MALT1 proteolytic activity and CYLD cleavage are required for JNK signalling. (A) JNK and NF-κB signalling in CYLD silenced Jurkat cells. Immunoblot analysis of CYLD, IκBα, phospho-JNK (P-JNK), JNK, and β-actin from cells that are treated for the indicated times (minutes) with anti-CD3 plus anti-CD28. CYLD was silenced by transfection of CYLD-specific siRNA (CYLDi) or control siRNA (CTRi) 2 and 3 days prior to stimulation. (B) JNK and NF-κB signalling in Jurkat cells transfected with non-cleavable CYLD–R324A. Immunoblot analysis of CYLD, IκBα, phospho-JNK (P-JNK), JNK, and β-actin from anti-CD3 plus anti-CD28-stimulated cells that stably express wild-type CYLD or non-cleavable CYLD–R324A. The cleavage fragment in CYLD–R324A expressing cells results from endogenous CYLD expression. Identical results were obtained with several independent clones showing comparable expression of wild-type and CYLD–R324A. (C) p38 and ERK signalling in Jurkat cells transfected with non-cleavable CYLD–R324A. Immunoblot analysis of phospho-p38 (P-p38), p38, phospho-ERK (P-ERK), or β-actin from Jurkat cells that stably express wild-type CYLD or uncleavable CYLD–R324A. (D) JNK signalling in Jurkat cells in the presence of a MALT1 protease inhibitor. Immunoblot analysis of phospho-JNK (P-JNK), JNK, and β-actin from cells treated for the indicated times (minutes) with anti-CD3 plus anti-CD28. CYLD was silenced by transfection of CYLD-specific siRNA (CYLDi) or control siRNA (CTRi) 2 and 3 days prior to stimulation. Where indicated, cells received 100 μM of the MALT1 inhibitor z-VRPR-fmk 1 h prior to stimulation. Samples were loaded on a single gel. Data are representative of two (C, D) or three (A, B) independent experiments.
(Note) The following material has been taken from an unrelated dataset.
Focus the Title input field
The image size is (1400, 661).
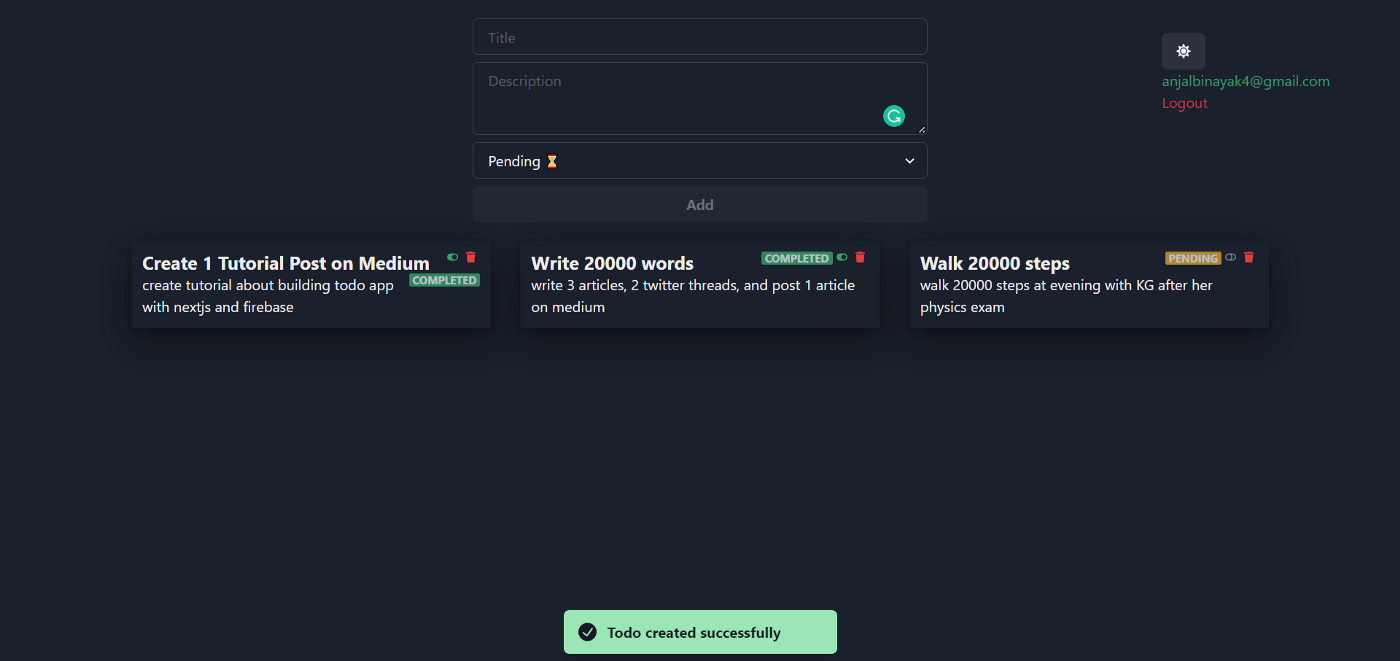pos(699,37)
CYLD cleavage is required for TCR-induced IL-2 production in Jurkat cells. (A) IL-2 secretion. Jurkat cells stably expressing either wild-type CYLD or uncleavable CYLD–R324A were stimulated with anti-CD3 plus anti-CD28 (left) or PMA plus ionomycine (right) for 16 h, and the amount of IL-2 in the supernatant was analysed by ELISA. Endogenous CYLD was silenced with CYLD-specific morpholinos that were electroporated in the cells 2 and 3 days prior to stimulation. ELISA was performed in duplicate. Values and s.d. represent results from two independent duplicate experiments. (B) CYLD cleavage. Immunoblotting for CYLD of the cells used in (A). Data are representative of two independent experiments.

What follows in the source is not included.